◆ What you need to do: Repeat every row below word for word, in the same order and with the same line breaks.

◆ Record extracts:
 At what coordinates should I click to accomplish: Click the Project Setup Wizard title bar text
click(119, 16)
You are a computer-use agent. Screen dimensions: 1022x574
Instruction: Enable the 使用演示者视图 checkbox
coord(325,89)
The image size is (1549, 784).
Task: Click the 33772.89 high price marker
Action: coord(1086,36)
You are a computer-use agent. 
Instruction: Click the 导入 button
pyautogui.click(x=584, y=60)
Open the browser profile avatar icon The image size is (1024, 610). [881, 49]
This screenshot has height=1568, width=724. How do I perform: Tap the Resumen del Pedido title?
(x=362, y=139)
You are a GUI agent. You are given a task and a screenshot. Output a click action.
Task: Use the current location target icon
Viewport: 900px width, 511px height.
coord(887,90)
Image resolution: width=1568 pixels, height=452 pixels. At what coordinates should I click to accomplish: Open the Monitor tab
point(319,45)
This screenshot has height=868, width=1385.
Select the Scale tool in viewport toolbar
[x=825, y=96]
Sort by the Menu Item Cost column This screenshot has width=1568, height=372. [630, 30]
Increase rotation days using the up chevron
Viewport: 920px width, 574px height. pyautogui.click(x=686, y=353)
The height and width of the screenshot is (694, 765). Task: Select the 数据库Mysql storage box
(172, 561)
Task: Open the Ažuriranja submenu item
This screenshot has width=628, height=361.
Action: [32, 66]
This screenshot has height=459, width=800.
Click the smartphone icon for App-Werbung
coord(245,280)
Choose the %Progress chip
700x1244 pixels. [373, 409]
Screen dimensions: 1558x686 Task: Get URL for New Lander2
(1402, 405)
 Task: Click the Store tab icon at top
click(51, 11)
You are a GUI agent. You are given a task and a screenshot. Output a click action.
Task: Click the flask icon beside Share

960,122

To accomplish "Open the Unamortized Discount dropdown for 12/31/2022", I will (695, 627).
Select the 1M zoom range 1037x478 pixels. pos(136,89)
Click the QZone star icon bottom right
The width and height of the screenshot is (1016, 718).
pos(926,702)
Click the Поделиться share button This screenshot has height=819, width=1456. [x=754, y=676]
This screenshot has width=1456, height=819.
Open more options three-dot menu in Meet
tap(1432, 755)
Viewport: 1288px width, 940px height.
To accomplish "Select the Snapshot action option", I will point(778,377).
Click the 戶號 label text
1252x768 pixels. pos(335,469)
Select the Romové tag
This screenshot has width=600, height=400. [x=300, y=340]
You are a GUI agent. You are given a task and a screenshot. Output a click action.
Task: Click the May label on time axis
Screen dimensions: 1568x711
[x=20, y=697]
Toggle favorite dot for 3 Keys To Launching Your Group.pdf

◆ Exercise result:
 At what coordinates should I click to accomplish: Click the Project Setup Wizard title bar text
click(119, 16)
You are a computer-use agent. Screen dimensions: 1022x574
Instruction: Enable the 使用演示者视图 checkbox
coord(325,89)
The image size is (1549, 784).
Task: Click the 33772.89 high price marker
Action: coord(1086,36)
You are a computer-use agent. 
Instruction: Click the 导入 button
pyautogui.click(x=584, y=60)
Open the browser profile avatar icon The image size is (1024, 610). [881, 49]
This screenshot has height=1568, width=724. How do I perform: Tap the Resumen del Pedido title?
(x=362, y=139)
You are a GUI agent. You are given a task and a screenshot. Output a click action.
Task: Use the current location target icon
Viewport: 900px width, 511px height.
coord(887,90)
Image resolution: width=1568 pixels, height=452 pixels. At what coordinates should I click to accomplish: Open the Monitor tab
point(319,45)
This screenshot has height=868, width=1385.
Select the Scale tool in viewport toolbar
[x=825, y=96]
Sort by the Menu Item Cost column This screenshot has width=1568, height=372. [630, 30]
Increase rotation days using the up chevron
Viewport: 920px width, 574px height. pyautogui.click(x=686, y=353)
The height and width of the screenshot is (694, 765). Task: Select the 数据库Mysql storage box
(172, 561)
Task: Open the Ažuriranja submenu item
This screenshot has width=628, height=361.
Action: [32, 66]
This screenshot has height=459, width=800.
Click the smartphone icon for App-Werbung
coord(245,280)
Choose the %Progress chip
700x1244 pixels. [373, 409]
Screen dimensions: 1558x686 Task: Get URL for New Lander2
(1402, 405)
 Task: Click the Store tab icon at top
click(51, 11)
You are a GUI agent. You are given a task and a screenshot. Output a click action.
Task: Click the flask icon beside Share

960,122

To accomplish "Open the Unamortized Discount dropdown for 12/31/2022", I will (695, 627).
Select the 1M zoom range 1037x478 pixels. pos(136,89)
Click the QZone star icon bottom right
The width and height of the screenshot is (1016, 718).
pos(926,702)
Click the Поделиться share button This screenshot has height=819, width=1456. [x=754, y=676]
This screenshot has width=1456, height=819.
Open more options three-dot menu in Meet
tap(1432, 755)
Viewport: 1288px width, 940px height.
To accomplish "Select the Snapshot action option", I will point(778,377).
Click the 戶號 label text
1252x768 pixels. pos(335,469)
Select the Romové tag
This screenshot has width=600, height=400. [x=300, y=340]
You are a GUI agent. You are given a task and a screenshot. Output a click action.
Task: Click the May label on time axis
Screen dimensions: 1568x711
[x=20, y=697]
Toggle favorite dot for 3 Keys To Launching Your Group.pdf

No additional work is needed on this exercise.